- GIVEN PROBLEM:
Reproduce the records word for word, starting with the line that contains "Viewport: 1120px width, 630px" and continuing through the last line of the records, both included. Leave the pictures out of your answer.

- SUPPLIED RECORDS:

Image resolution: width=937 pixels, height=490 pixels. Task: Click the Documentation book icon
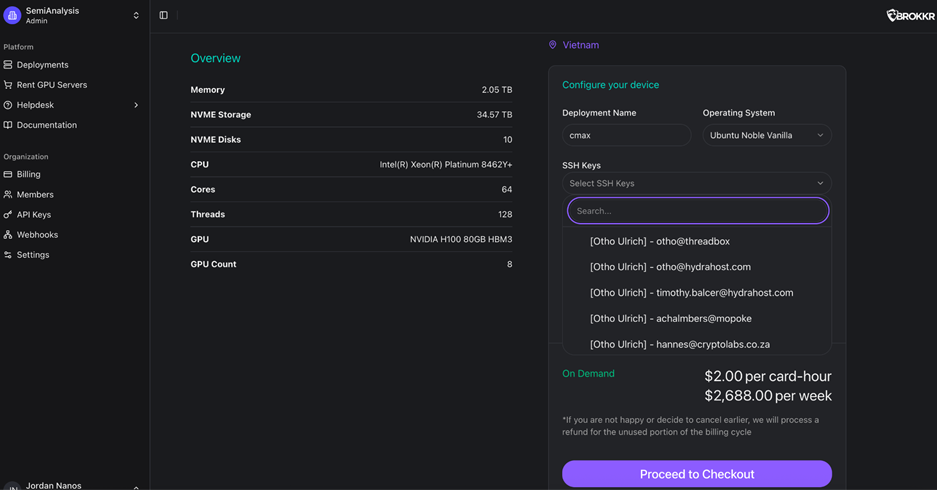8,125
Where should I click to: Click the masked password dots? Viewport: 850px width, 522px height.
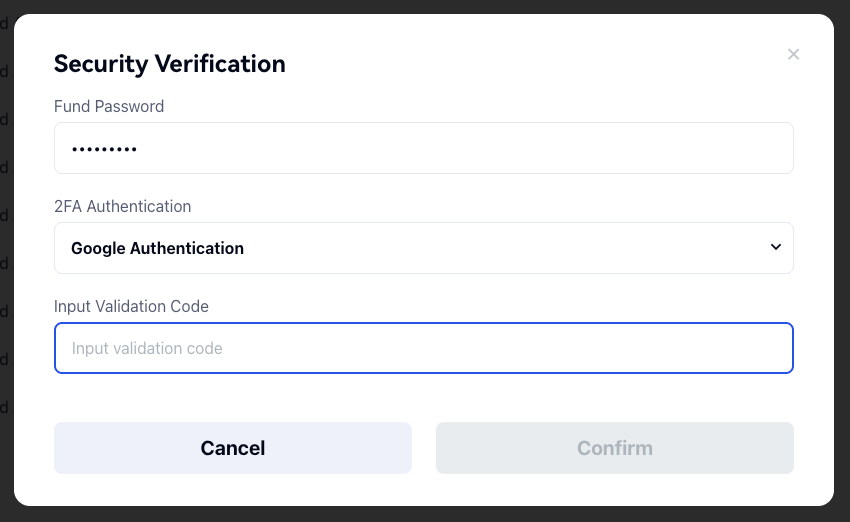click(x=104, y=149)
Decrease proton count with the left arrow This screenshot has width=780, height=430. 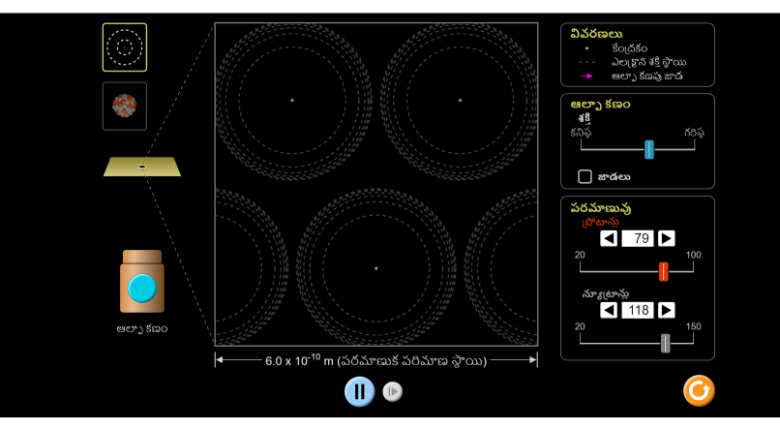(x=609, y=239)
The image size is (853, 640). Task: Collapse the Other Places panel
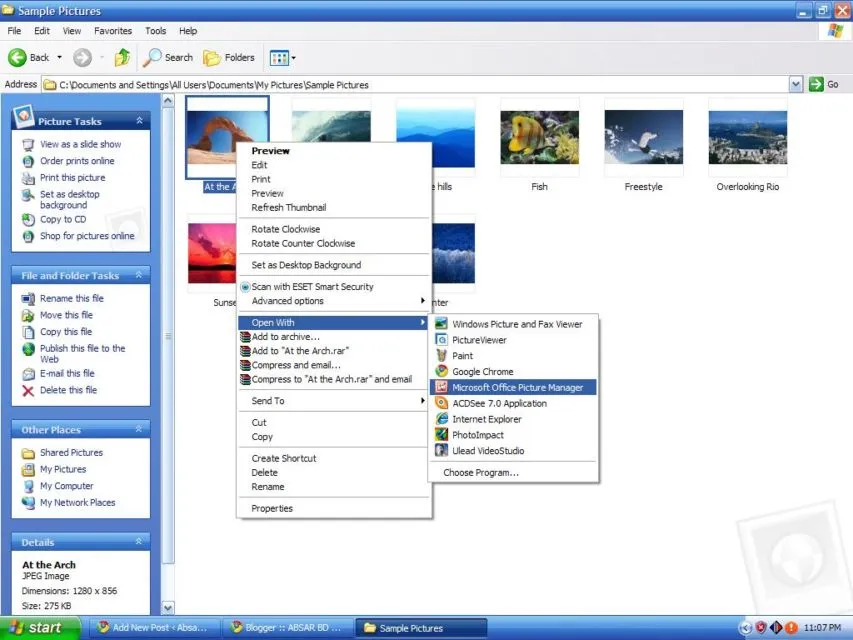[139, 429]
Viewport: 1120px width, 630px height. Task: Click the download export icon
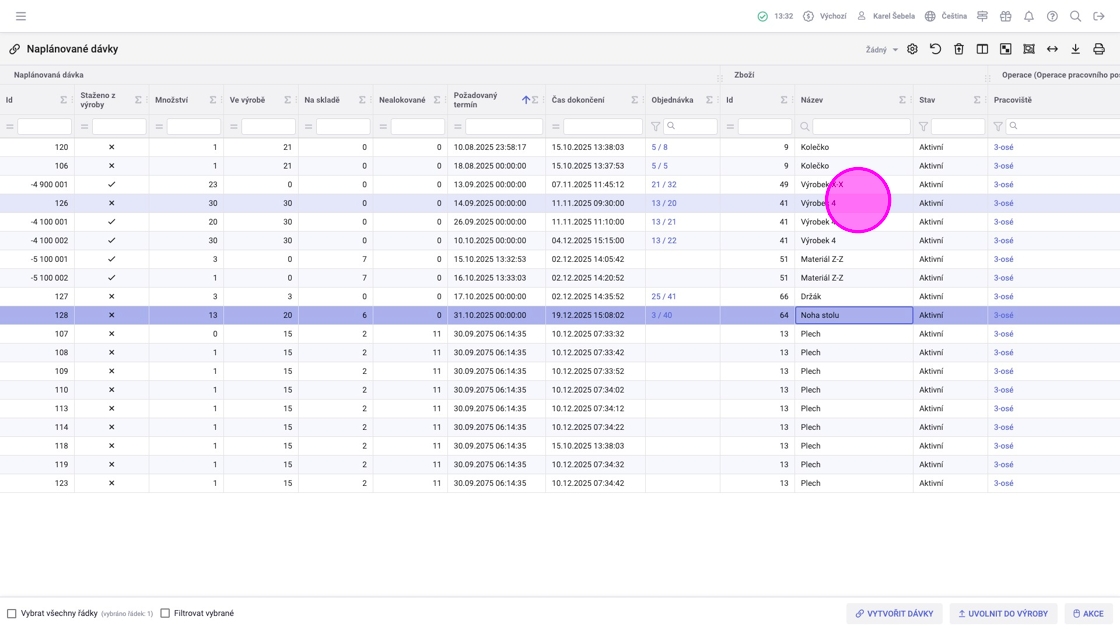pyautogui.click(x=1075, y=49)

- RESULT:
Viewport: 1120px width, 630px height. Task: Click the download export icon
pyautogui.click(x=1075, y=49)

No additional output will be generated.